Erin, we have been following the best practices for upgrading SQL 2016 to SQL 2019 in our staging env but leave the user db compatibility level to sql 2016 for three weeks now so the query store would collect the stats and query plan. Now we are ready to raise the user dbs to the compatibility of sql 2019. At the same time, we will turn off the Legacy Cardinality Estimator (we have it on in sql 2016) and turn on the auto turning. We are looking forward to seeing the query performance with this auto-tuning feature working side by side with querystore. In querystore, I turn on the new custom capture but using the defaults. Since this setting is new in sql 2019, i am wondering after raising the compatibility level, what i need to watch out for in order to adjust the settings to match our workload. Secondly, should we set the ‘query Optimizer fixes’ setting from off to on (has been off) if it has any benefits to the query store when doing the compatibility level change?
Wing-
Without looking at data that you have in Query Store, I don’t know if you need to adjust the options for CUSTOM capture mode. You can use the Query Store data to understand execution count, compile CPU and execution CPU and then set the thresholds based on that information. Whether you enable Query Optimizer fixes is up to you – you are introducing another variable (in addition to changing compat mode AND CE version), and I typically only change one thing at a time when I’m trying to understand the impact on query performance.
Erin
with our monster 3rd party db we have to purge the query store once a month, what would be nice if there was an option to keep the pinned plans you want to clean out all the rest, any idea if Microsoft may consider this?
Tim –
You can always create a User Voice request for that, but honestly I would think that’s low priority. I understand why you want that, but what would have to happen behind the scenes is inefficient. It would be like having a table with 1 million rows, but wanting to keep only 20 rows. If you deleted all but 20 rows, it would generate a huge amount of transaction log, you’ve have to batch it to prevent blocking, etc. I just don’t see Microsoft investing effort in that, but it never hurts to ask. I would definitely recommend providing a strong business case.
Erin
have found that queryStore is “nonFunctional” in sql server aws-rds after a multiAZ failover. data is frozen on what was collected 3 weeks in the past. Am thinking that perhaps the queryStore persisted to disk is corrupted? i am so depended on query store – as is — so useful.

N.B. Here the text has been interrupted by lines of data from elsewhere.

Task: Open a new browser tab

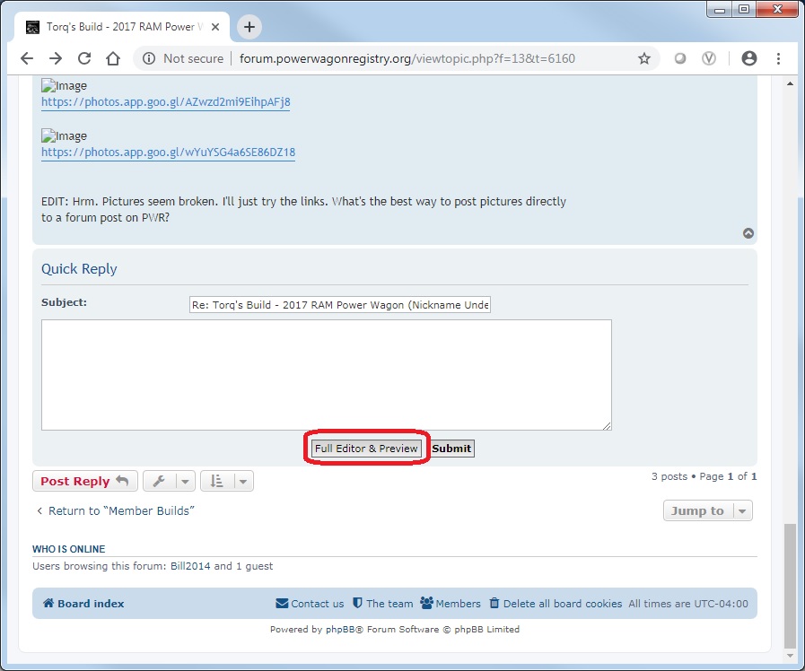Action: click(249, 27)
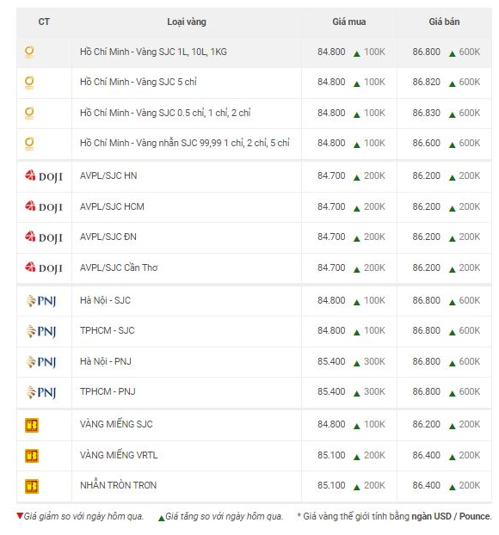Click the green up arrow beside 84.800 in the first row

(x=357, y=53)

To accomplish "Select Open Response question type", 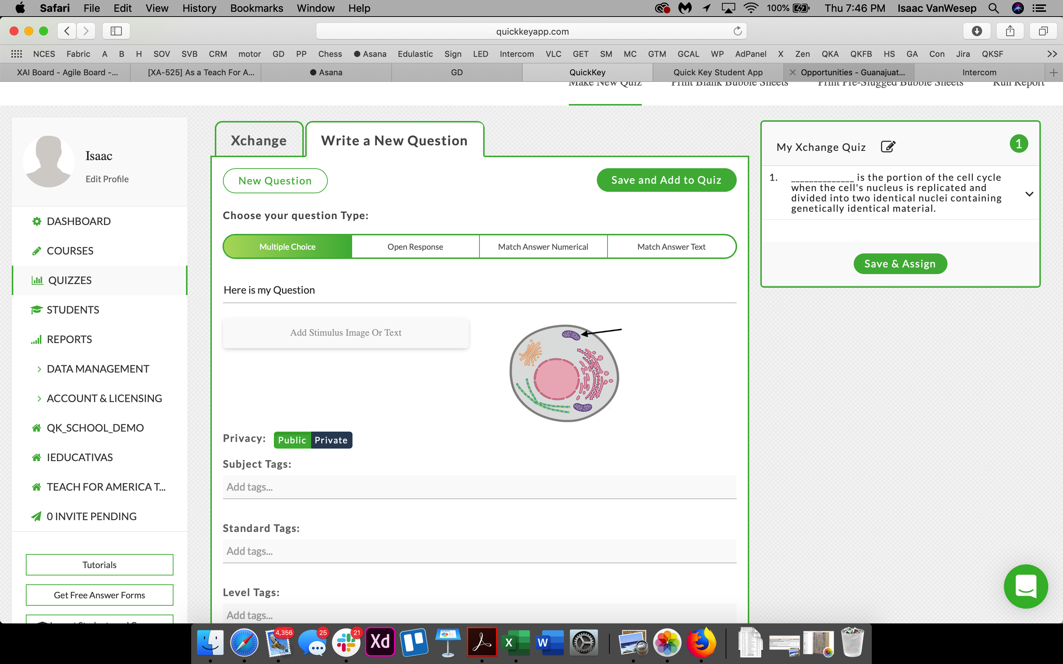I will point(415,247).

do you please have any thoughts? i have opened tech tickets with both aws and microsoft.
Allen
I have not seen this issue previously – and if you hadn’t already opened a ticket with Microsoft, that is what I would recommend. I would also try to replicate it in a test environment.
Erin
apparently in aws rds SQL server with multi-az, failover may cause sql server querystore to quit functioning.
*** we were able to correct this in nonPROD *** – by REBOOT primary instance WITHOUT FAILOVER – and now querystore has started functioning again.
We are attempting to do the same in our production envirnonment ( where querystore is not functioning ) to see if this also corrects our prod environment.